Sally Mann’s series ‘Battlefields’ also uses a wet-plate collodion process. Its traces are evident also in the edges and streaks and cracked glass. These pictures are of empty landscapes, and many look superficially similar to the Gardner landscape above of Gettysburg. But they are different. This one, taken at Antietam, with its ragged horizon and darker, less distinctive landscape (it’s hard to be sure from viewing it online how much of the texture in the picture comes from the glass plate or the field), makes for a more meditative approach, and is evocative of what is not in the picture. It’s unclear what it is we’re looking at, until the title of the work places it. Then, a whole history of conflict and death starts to pervade an image that is otherwise silent.

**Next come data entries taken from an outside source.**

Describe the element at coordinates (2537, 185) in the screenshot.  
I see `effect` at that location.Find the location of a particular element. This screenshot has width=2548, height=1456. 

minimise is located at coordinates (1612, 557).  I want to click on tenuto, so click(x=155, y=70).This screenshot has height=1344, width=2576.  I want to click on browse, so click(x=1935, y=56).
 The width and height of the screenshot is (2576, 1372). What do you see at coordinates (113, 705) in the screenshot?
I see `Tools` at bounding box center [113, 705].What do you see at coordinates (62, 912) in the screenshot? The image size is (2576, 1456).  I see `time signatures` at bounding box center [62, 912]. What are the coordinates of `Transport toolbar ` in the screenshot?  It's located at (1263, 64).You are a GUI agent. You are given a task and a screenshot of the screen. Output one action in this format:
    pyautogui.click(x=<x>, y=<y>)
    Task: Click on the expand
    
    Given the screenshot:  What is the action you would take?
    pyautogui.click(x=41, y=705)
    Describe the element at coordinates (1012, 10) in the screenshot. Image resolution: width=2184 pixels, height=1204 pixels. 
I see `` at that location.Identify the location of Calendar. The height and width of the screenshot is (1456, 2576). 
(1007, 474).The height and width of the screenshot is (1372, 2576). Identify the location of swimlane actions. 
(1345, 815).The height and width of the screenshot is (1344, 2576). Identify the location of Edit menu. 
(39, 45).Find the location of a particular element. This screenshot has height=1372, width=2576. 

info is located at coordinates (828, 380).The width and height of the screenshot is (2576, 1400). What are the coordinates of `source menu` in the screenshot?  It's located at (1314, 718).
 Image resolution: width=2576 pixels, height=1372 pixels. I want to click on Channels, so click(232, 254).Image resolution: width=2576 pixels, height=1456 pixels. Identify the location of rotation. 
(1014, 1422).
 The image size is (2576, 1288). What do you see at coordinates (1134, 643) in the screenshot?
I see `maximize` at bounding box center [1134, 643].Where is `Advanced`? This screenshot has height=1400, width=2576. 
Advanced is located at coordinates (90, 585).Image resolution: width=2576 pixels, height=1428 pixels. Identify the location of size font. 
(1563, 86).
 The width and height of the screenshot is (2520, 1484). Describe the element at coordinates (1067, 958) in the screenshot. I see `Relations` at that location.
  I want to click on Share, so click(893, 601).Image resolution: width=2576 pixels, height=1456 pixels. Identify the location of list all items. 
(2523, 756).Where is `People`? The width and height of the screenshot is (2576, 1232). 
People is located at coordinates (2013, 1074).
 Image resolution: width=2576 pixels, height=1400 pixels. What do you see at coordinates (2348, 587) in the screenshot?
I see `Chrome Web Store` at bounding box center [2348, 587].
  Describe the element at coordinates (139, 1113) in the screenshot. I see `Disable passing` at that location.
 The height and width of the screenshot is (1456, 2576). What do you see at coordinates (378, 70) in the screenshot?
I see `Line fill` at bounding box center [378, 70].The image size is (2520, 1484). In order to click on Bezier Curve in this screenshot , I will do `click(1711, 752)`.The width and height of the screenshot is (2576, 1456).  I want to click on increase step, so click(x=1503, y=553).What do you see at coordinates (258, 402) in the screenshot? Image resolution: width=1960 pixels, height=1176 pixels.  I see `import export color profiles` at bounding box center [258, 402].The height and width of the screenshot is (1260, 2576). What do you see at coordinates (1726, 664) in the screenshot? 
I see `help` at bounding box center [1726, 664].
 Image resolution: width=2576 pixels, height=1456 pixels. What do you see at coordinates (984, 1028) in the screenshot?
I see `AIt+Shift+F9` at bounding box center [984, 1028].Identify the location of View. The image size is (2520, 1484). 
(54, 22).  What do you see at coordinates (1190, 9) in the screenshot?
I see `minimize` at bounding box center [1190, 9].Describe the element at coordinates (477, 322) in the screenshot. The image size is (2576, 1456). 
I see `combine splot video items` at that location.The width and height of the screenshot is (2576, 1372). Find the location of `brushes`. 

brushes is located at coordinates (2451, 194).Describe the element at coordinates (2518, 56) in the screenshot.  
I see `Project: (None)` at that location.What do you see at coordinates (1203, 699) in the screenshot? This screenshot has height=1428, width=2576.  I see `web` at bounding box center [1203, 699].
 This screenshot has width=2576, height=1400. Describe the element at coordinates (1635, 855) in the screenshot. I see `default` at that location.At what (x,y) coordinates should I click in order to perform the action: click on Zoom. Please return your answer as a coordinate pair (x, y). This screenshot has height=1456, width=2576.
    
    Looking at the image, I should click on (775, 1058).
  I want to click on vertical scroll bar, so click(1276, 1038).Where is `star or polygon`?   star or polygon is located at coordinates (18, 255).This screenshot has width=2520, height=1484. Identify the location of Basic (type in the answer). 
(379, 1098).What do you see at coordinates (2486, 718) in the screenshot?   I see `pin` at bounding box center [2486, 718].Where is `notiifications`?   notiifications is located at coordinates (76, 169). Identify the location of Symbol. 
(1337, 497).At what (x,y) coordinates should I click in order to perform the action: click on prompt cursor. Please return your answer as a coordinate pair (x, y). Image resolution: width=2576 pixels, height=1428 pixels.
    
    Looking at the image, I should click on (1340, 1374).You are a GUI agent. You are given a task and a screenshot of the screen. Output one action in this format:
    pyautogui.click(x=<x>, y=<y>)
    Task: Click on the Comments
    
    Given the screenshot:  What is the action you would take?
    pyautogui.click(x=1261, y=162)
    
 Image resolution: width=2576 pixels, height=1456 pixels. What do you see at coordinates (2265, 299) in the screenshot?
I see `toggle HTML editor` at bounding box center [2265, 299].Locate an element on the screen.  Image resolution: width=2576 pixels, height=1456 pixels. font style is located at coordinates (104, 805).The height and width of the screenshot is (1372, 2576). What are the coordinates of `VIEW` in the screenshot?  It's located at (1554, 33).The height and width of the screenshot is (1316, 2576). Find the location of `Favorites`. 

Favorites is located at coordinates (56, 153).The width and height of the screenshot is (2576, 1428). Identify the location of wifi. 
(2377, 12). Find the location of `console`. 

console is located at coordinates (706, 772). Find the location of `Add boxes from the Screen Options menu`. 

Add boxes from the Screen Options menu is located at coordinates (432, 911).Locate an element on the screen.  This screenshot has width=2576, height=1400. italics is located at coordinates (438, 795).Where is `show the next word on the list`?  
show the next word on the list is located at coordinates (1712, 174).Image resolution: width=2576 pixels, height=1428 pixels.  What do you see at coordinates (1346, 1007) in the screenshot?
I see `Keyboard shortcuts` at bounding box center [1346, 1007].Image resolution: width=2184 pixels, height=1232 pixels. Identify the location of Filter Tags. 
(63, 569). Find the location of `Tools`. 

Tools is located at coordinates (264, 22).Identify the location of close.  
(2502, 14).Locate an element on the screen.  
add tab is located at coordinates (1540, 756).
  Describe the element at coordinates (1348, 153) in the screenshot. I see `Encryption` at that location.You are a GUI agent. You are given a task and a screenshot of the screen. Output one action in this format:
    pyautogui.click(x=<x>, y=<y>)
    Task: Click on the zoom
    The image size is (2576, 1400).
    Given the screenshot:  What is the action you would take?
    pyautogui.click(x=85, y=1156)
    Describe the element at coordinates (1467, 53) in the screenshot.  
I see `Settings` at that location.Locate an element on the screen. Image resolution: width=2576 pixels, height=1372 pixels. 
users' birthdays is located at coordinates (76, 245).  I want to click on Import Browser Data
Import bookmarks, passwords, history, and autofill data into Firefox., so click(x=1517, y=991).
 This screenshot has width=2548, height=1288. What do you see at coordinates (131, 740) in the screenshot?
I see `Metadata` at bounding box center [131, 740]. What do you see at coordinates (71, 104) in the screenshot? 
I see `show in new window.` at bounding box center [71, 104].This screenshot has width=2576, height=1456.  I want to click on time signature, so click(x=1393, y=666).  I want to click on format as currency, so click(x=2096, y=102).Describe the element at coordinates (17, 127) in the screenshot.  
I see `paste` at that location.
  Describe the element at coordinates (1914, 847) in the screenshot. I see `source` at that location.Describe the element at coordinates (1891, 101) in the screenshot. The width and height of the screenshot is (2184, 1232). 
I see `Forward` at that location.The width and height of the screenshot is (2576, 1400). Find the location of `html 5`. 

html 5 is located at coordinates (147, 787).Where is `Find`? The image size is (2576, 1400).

Because of the process, the photograph looks old, and this connects it to the past. The specific location goes further and connects it to a specific event, though: the Battle of Antietam, with over 20,000 casualties. This context evokes a feeling for the violence that occured on that quiet location and calls on the viewer to take an active imaginative leap into the past, into the reconstruction of a memory, while being aware that the photograph of the scene is of the present. Sally Mann has talked of the “serendipitous aspect” of this kind of photography,1 where she only has so much control over the outcome, and allows dust and imperfections to gather on the image. This adds to the dream-like quality of the pictures, and it also suggests the haziness of memory. The final appearance of the picture is serendipitous, but so too in some measure is the past it evokes; in both cases there is a giving up of control to something else, allowing something else to speak: the grass, the wind, perhaps the dead.
The historian Robert Rosenstone, in talking about how cinema portrays the past, argues that even if movies don’t always depict the past in a way that is accurate enough for some academic historians, they make the past meaningful by creating “works that vision, contest, and revision history”. 2 Richard Barnes and Sally Mann are doing at least the first and third of these. “To vision history is to put flesh and blood on the past”, Rosenstone says, “it is to give us the experience and emotions of the past”. With the collodion process, we get a sense of looking at the world as the early photographers must have seen it. Revisioning the past, though, goes a little further: it depicts “the past in new and unexpected ways […] making the familiar unfamiliar and causing the audience to rethink what it think it already knows.” Barnes, by showing us more than we might expect of a reenactment photograph (loudspeakers in the grass, cars pulling supplies in the background), makes us consider the equivalences of the past and present participants. Mann, by grounding us in a particular location but showing us less (what are we not seeing in that gloomy landscape?), makes us imagine the weight of death that pervades the place. Both series reach across the decades to create a sense of connection to the past. It’s as if these places have a memory of the events that once crossed them, and these photographs are attempts to stir those memories and put us into them.